Estudo prevê que Ebola pode explodir na Libéria e matar 90 mil

Cientistas utilizaram modelo matemático de transmissão viral, que foi aplicado ao condado de Montserrado, o mais populoso do país

Fábio de Castro, O Estado de S. Paulo

23 Outubro 2014 | 23h45

A epidemia de Ebola pode explodir na Libéria, matando mais de 90 mil pessoas até o meio de dezembro, de acordo com um novo estudo publicado nesta quinta-feira, 23, na revista científica The Lancet Infectious Diseases.

Os cientistas utilizaram um modelo matemático de transmissão viral, que foi aplicado ao condado de Montserrado, o mais populoso da Libéria. De acordo com eles, a estratégia global para enfrentar a doença é inadequada e, se não houver implementação rápida de um conjunto de medidas, até 15 de dezembro cerca de 171 mil pessoas estarão infectadas - diagnosticadas ou não -, representando 12% da população local. Até esta data, pelo mesmo modelo, mais de 90 mil morrerão. 

O estudo foi realizado por pesquisadores da Escola de Saúde Pública da Universidade de Yale (Estados Unidos) e do Ministério da Saúde e Bem Estar Social da Libéria. "A estratégia global atual é inadequada para conter uma epidemia tão violenta quanto a Ebola" diz o co-autor do estudo e professor da Escola de Medicina de Yale, Frederick Altice. "No mínimo, os líderes devem construir o número suficiente de centro de tratamento de Ebola para evitar milhares de mortes desnecessárias", declarou. 

De acordo com outro autor do estudo, Alison Galvani, também professor de Yale, a previsão aponta que está se fechando rapidamente a janela de oportunidade para o controle da epidemia, antes que ela fuja completamente do controle. "Apesar de estarmos ainda no momento que pode ser visto como a fase inicial do surto atual, a possibilidade de evitar repercussões calamitosas está erodindo rapidamente", disse.

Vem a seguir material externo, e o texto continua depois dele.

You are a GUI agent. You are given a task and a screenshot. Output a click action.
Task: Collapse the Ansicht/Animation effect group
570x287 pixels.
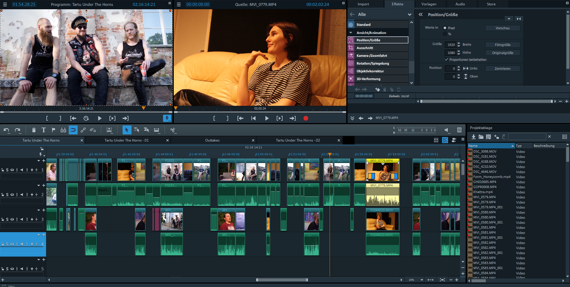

As medidas recomendadas pelos autores do estudo incluem a rápida adoção de mais unidades de tratamento da doença, aceleração na detecção da infecção e a distribuição de kits preventivos para os que aguardam internação. Se as medidas forem implementadas até o fim deste mês, segundo o artigo, estima-se que até 98 mil casos podem ser evitados. Se a iniciativa for adiada até 15 de novembro, o modelo prevê que será possível evitar cerca de 54 mil casos.